Toddler Left in ER for Hours Until Her Feet and One Hand Are Amputated

We have another case of an alleged horrific injury due to the ever-present delays at emergency rooms in the United States. Malyia Jeffers, 2, was left for hours in the ER at the Methodist Hospital in Sacramento as her Strep A devoured her body. She ultimately lost both of her feet and one of her hands to amputations and she is fighting for her life at Stanford University’s Lucile Packard Children’s Hospital.

The family arrived in early December when Malyia had developed a fever and was lethargic. She also had visible bruise-like splotches on her cheeks. They sat there for five hours despite the pleas of the parents.

She was in septic shock from a Streptococcus A infection. She is now on life support.

While Malyia’s parents have medical insurance, many of their bills are not covered, including the $26,000 bill for a helicopter ride from Sacramento to Palo Alto.

I am unclear why the helicopter ride is so expensive or why it would not be covered given the medical emergency. Moreover, I do not understand why Democrats and Republicans cannot agree that the current delays in the emergency room are nothing short of a national scandal. We have all experienced these waits in ER rooms. Putting aside the current debate over the health care program, it remain a national disgrace that citizens routinely wait for hours for care. Yet, these same legislators who refuse to do anything about these lethal days are often those supporting caps on recovery for families in tort cases.

Obviously, there is a tort case in the making here for negligence. However, it could turn on factual causation question of whether Strep A would likely have resulted in the same amputations even if properly diagnosed. It would make for a poor jury case, however, for the hospital if this should go to trial.

Source: SacBee

Jonathan Turley

85 thoughts on “Toddler Left in ER for Hours Until Her Feet and One Hand Are Amputated”

  1. As my Dad used to say, whenever I got particularly “wise” about the ways of the government:

    “You want to clean up the world? Start with your room.”

    Would that we all just did what we can, I suspect many of the larger challenges would be quite a bit smaller.

    I see no advantage whatsoever in abdicating responsibility until that nebulous hour of knowing as much as we should to start.

    Did you know that an airliner from L.A. to Japan flies off-course 80& of the flight?

    We make tiny adjustments as we go; we let the job teach us how to do it; we keep on trucking.

    Or we don’t.

  2. Those bottom feeders who may be interpreted as though crawling up to bite the decent among us are actually gleaning the lethal parasites who have already, unnoticed, attached to those who believe themselves to be above the bottom feeders.

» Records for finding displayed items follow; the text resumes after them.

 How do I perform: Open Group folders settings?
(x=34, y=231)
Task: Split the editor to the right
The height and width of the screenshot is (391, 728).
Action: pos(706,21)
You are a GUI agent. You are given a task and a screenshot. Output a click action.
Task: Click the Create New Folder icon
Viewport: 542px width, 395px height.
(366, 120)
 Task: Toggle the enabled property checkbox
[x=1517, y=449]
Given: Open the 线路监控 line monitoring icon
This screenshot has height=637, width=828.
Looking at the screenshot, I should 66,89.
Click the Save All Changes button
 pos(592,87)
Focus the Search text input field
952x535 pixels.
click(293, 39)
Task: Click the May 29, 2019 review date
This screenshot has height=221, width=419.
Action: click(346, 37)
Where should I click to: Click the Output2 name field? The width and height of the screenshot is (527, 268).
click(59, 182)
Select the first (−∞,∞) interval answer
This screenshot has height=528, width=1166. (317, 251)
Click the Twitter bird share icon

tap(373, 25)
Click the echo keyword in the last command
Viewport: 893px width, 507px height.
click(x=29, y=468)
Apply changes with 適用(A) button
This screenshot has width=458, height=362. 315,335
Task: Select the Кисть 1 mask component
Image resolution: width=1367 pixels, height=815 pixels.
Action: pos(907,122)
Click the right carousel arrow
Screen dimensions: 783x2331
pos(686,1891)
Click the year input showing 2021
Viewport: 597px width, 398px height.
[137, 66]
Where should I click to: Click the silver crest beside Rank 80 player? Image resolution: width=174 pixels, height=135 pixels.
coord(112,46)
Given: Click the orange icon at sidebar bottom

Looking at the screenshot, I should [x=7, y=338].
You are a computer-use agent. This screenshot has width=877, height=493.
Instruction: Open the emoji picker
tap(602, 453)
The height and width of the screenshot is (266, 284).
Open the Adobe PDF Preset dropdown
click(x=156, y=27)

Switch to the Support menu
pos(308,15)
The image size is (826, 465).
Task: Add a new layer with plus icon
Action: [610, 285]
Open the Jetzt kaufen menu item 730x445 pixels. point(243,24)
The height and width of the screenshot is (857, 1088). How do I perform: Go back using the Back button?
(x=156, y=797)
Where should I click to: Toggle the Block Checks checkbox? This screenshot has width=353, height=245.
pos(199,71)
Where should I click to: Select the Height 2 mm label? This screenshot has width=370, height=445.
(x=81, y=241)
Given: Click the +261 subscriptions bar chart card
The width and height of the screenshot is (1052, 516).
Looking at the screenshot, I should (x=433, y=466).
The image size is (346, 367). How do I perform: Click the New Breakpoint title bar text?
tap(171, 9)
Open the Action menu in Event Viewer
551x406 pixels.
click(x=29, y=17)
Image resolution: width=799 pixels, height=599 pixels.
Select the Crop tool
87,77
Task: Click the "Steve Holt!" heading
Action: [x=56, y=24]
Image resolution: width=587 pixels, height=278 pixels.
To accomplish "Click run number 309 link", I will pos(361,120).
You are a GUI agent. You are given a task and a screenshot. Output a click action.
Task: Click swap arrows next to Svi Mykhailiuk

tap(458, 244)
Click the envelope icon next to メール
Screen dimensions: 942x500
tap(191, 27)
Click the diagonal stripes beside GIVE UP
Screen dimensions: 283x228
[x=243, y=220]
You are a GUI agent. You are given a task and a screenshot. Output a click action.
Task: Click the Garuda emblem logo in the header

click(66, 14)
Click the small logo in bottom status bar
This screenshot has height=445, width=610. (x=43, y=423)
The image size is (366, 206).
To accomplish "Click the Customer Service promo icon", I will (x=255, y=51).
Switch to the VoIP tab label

    It does not always hurt enough when a parasite attaches itself to make non-bottom feeders aware enough of the lethal parasite to attempt to remove it, but when the bottom feeders glean the parasites from the rest of us who are not bottom feeders, it may briefly sting when the lethal parasite is taken away.

    It may be easy to confuse the sting of being saved from a lethal parasite with the danger of not having the lethal parasite removed.

    What human has the resources to be an adequate gatekeeper of the human experience?

  3. “what is the relevance of the art of law-making and law-enforcement upon whether medical blunders become more or less probable in the future?”

    I would say the relevance is anchored in simple human decency.

    If we are all headed toward that great, never-ending sleep, with no clear assurances (to my mind) that either Nirvana or righteous retribution will square all our edges, then perhaps the here and now and each other, is all we’ve got.

    In which case swatting down the bottom-feeders who crawl up to bite the decent among us, may not merely be our purview, it may well be our duty as gatekeepers of the human experience.

  4. Apologies for an editing blunder…

    I would so much enjoy having my mom and dad, my brother, and my son and his wife drop by in about an hour for dinner and to talk about what happened today as casual dinner conversation.

    If I could determine in advance every consequence of what I do today; every consequence for the next trillion years, I would have a better sense of how to do well that which I do. Or, would I?

    Sometimes, I briefly play the Microsoft Windows Solitaire game, and I feel less as through alone. I can only play the cards as they are dealt.